> **WHAT YOU ARE ASKED TO DO**: The response must consist of the lines below from the one with "Task: Click Watch Tutorial button" through the one with "Image resolution: width=588", exactly as they appear and with both ends kept.

> **TASK INPUT**:
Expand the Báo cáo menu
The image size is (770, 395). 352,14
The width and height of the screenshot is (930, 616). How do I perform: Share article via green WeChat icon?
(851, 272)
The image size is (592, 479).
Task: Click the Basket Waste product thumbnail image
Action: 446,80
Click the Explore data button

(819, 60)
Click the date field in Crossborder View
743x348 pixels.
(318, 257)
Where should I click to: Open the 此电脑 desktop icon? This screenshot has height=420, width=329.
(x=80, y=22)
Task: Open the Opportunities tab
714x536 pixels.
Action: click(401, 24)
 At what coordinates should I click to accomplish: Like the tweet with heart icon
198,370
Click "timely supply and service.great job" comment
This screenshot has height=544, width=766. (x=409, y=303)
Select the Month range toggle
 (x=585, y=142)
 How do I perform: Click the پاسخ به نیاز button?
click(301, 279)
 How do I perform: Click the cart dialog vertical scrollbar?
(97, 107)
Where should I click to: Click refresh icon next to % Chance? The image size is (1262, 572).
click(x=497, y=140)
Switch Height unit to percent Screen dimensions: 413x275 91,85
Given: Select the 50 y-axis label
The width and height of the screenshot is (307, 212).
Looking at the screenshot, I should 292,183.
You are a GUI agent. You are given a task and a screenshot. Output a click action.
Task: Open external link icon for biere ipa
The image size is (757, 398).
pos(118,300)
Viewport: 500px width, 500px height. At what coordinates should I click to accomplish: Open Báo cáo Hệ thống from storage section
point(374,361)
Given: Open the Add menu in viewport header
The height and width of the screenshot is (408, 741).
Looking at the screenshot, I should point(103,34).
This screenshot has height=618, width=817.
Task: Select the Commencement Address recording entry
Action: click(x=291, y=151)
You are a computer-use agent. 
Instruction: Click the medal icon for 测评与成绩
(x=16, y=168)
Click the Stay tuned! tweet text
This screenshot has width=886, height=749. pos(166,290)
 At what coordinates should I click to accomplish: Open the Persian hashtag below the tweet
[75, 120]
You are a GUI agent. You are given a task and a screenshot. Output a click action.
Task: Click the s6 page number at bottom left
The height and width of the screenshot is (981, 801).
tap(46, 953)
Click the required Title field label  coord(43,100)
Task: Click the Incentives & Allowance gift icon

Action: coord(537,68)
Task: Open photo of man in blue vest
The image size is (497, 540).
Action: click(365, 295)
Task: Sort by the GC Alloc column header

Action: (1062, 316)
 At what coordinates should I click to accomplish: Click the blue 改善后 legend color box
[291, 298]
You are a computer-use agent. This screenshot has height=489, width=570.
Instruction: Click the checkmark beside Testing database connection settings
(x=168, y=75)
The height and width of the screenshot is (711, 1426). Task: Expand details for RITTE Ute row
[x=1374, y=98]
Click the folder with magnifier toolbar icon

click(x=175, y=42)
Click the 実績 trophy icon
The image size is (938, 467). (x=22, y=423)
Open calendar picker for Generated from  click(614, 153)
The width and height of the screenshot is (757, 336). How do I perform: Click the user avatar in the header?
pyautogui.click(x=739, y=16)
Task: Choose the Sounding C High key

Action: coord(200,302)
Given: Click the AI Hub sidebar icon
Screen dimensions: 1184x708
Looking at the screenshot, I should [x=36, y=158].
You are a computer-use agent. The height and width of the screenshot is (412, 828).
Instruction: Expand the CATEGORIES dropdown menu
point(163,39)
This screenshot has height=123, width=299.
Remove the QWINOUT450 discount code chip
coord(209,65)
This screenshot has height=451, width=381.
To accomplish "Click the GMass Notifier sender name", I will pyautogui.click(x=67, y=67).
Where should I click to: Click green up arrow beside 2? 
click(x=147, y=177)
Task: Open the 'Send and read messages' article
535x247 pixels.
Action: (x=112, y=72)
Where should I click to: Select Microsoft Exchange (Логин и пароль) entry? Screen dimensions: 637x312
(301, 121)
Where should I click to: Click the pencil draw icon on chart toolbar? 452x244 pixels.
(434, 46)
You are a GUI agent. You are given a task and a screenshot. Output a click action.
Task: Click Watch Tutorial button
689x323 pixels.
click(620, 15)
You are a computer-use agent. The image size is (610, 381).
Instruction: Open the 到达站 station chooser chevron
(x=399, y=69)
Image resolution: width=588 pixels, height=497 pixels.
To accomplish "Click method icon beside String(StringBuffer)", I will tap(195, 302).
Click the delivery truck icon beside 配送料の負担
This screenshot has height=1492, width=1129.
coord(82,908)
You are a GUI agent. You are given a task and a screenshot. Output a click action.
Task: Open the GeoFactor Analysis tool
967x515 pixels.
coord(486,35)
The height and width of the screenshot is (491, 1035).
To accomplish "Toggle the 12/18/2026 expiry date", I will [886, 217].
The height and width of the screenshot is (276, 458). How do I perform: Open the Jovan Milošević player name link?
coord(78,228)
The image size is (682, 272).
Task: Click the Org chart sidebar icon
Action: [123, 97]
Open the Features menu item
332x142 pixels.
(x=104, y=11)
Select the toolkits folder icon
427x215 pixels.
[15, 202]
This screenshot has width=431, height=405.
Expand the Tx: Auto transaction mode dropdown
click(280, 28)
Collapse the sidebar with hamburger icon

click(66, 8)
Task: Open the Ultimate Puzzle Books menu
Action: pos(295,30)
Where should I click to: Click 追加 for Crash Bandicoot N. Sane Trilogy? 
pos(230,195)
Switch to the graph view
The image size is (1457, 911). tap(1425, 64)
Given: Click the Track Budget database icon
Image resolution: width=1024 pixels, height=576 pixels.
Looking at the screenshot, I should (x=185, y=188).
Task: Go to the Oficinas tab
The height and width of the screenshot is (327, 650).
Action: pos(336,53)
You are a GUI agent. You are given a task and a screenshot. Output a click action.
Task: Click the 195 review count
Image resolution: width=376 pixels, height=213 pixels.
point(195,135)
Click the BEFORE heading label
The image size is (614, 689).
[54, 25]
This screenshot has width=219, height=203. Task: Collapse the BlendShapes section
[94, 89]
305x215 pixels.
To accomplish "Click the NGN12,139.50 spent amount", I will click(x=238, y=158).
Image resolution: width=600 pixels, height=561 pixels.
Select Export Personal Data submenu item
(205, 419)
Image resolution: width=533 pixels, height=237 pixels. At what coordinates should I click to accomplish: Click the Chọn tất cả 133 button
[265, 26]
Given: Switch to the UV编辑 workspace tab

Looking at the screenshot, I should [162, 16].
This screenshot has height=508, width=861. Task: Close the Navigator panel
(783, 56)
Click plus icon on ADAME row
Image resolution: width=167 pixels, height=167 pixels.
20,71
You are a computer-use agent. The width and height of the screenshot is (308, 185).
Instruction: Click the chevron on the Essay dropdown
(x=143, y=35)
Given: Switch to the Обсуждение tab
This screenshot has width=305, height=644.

> **ANSWER**:
Task: Click Watch Tutorial button
689x323 pixels.
click(620, 15)
You are a computer-use agent. The image size is (610, 381).
Instruction: Open the 到达站 station chooser chevron
(x=399, y=69)
Image resolution: width=588 pixels, height=497 pixels.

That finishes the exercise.